*** Begin section ***
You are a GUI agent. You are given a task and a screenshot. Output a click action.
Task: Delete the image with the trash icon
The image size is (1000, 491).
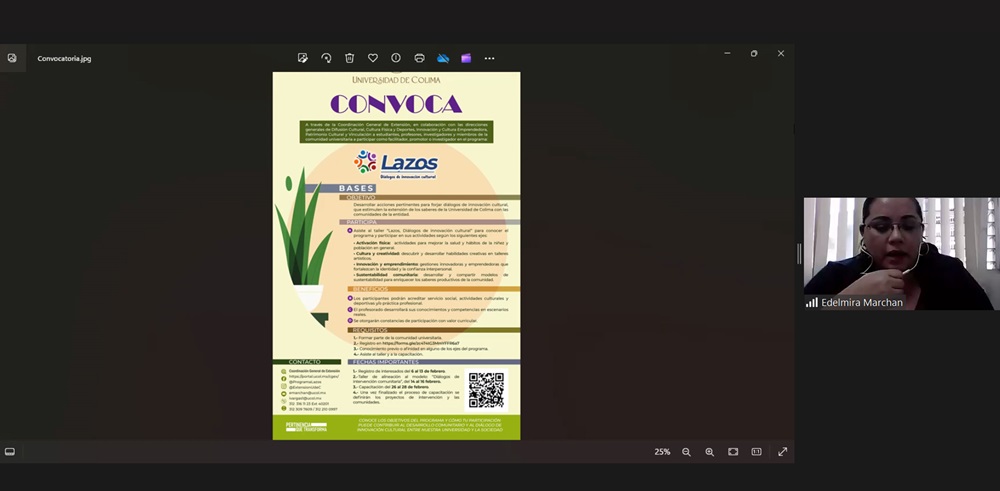(349, 58)
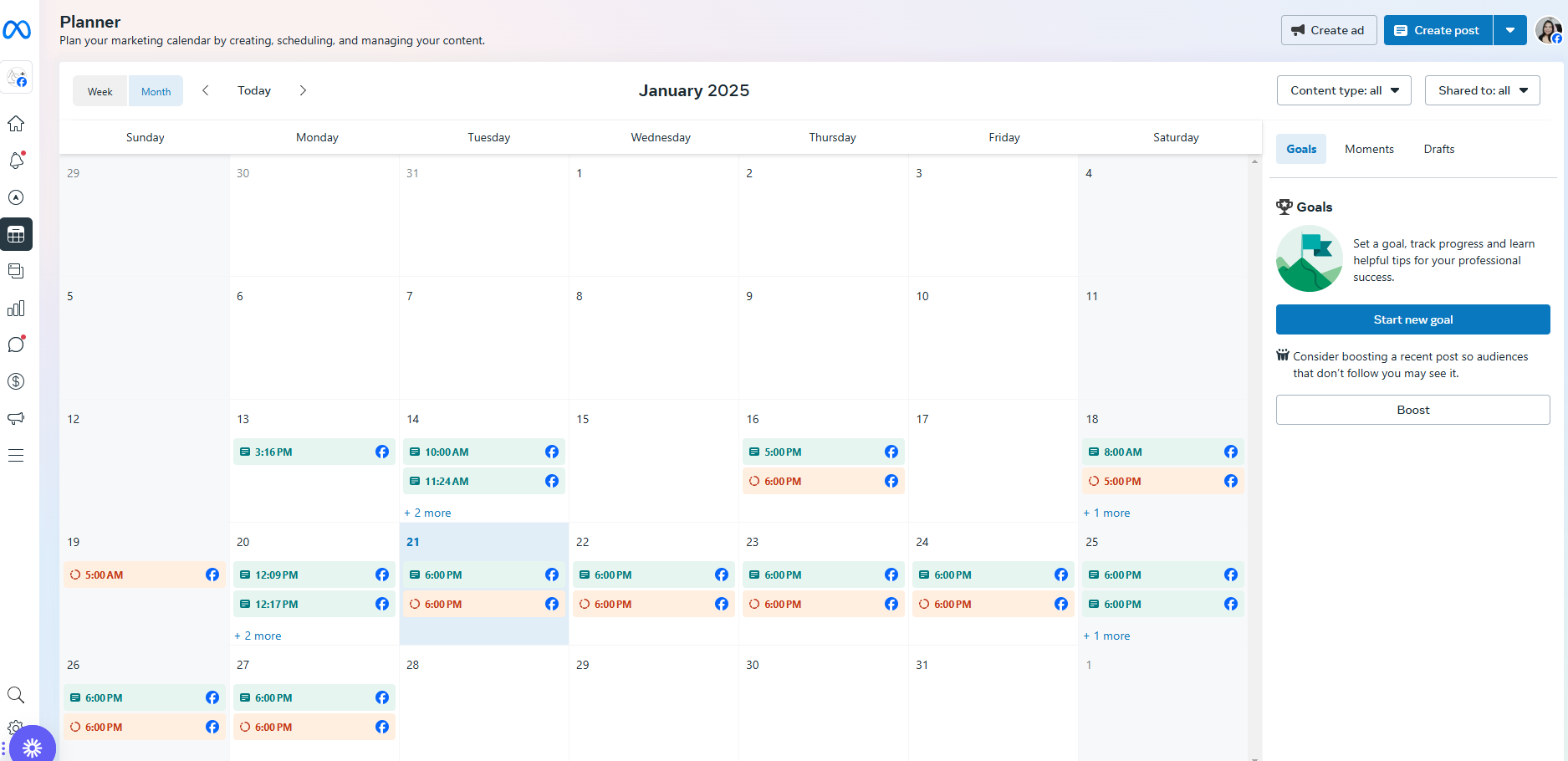
Task: Show 2 more posts on January 14
Action: click(x=428, y=513)
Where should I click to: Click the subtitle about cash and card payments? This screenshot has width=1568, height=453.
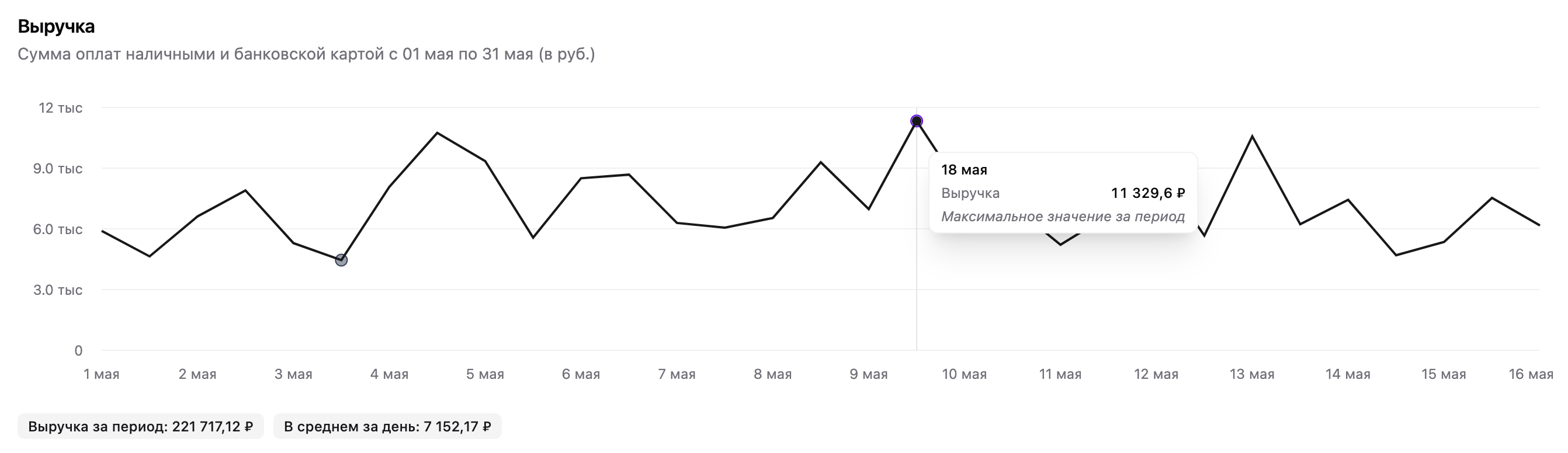[x=306, y=54]
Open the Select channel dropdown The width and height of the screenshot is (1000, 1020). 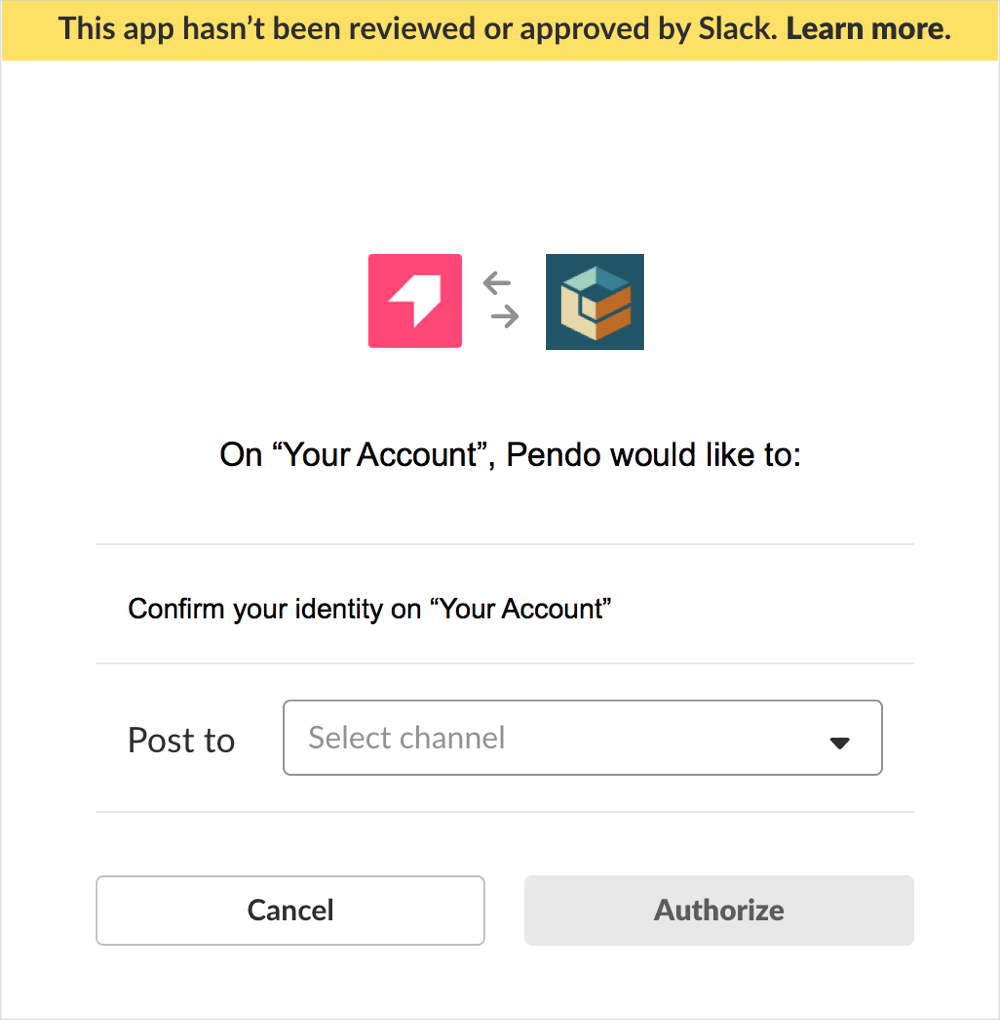click(582, 738)
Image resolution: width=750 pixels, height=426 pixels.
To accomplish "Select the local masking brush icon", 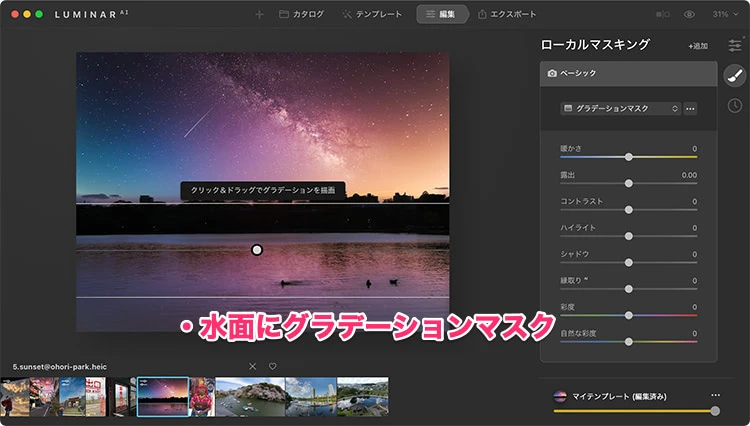I will [735, 76].
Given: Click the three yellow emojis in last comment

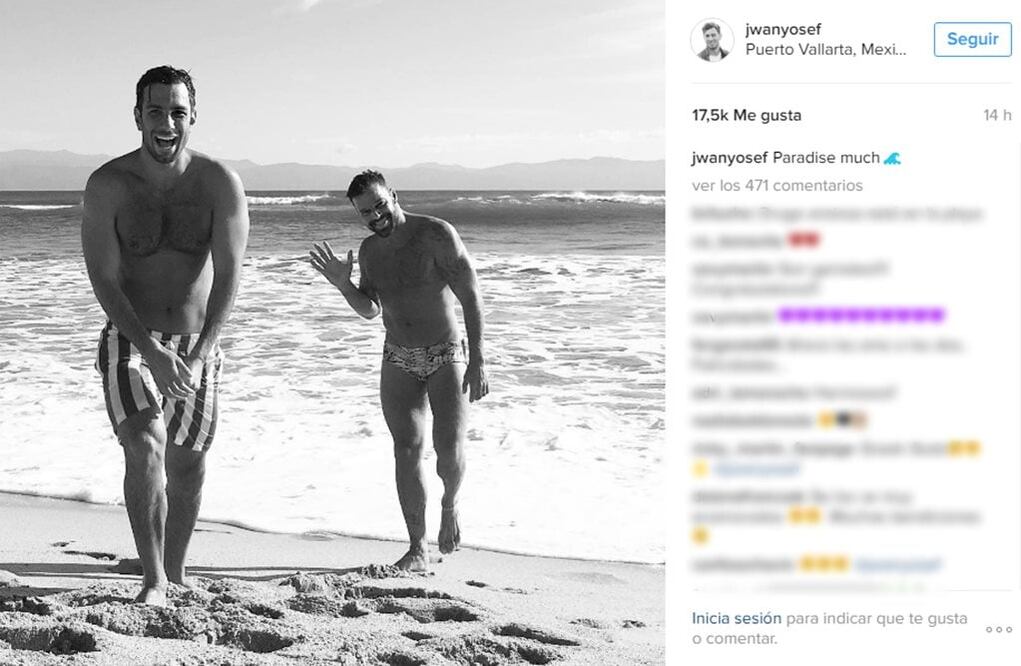Looking at the screenshot, I should pyautogui.click(x=824, y=564).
*** End section ***
- TASK STATEMENT: Could you set down word for word each line from the one holding "Given: Click the" through the end of the material above, without any pictures?

- REPLY:
Given: Click the three yellow emojis in last comment

Looking at the screenshot, I should pyautogui.click(x=824, y=564).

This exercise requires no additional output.